Data for the task Start Marker

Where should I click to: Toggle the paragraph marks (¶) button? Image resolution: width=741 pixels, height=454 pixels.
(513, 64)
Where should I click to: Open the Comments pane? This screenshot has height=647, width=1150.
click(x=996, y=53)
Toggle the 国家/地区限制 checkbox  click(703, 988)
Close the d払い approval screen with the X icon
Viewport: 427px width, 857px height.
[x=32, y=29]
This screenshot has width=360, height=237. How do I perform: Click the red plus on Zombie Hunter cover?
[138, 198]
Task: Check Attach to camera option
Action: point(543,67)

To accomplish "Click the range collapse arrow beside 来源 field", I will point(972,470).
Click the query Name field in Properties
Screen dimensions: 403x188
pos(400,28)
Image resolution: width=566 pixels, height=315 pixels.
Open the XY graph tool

Data for the task End Marker

**Work to be completed:**
Write the "Where should I click to: Open" line and all later lines exactly. Stop at the end of the data.

**Solution to this exercise:**
Where should I click to: Open the Comments pane? This screenshot has height=647, width=1150.
click(x=996, y=53)
Toggle the 国家/地区限制 checkbox  click(703, 988)
Close the d払い approval screen with the X icon
Viewport: 427px width, 857px height.
[x=32, y=29]
This screenshot has width=360, height=237. How do I perform: Click the red plus on Zombie Hunter cover?
[138, 198]
Task: Check Attach to camera option
Action: point(543,67)

To accomplish "Click the range collapse arrow beside 来源 field", I will point(972,470).
Click the query Name field in Properties
Screen dimensions: 403x188
pos(400,28)
Image resolution: width=566 pixels, height=315 pixels.
Open the XY graph tool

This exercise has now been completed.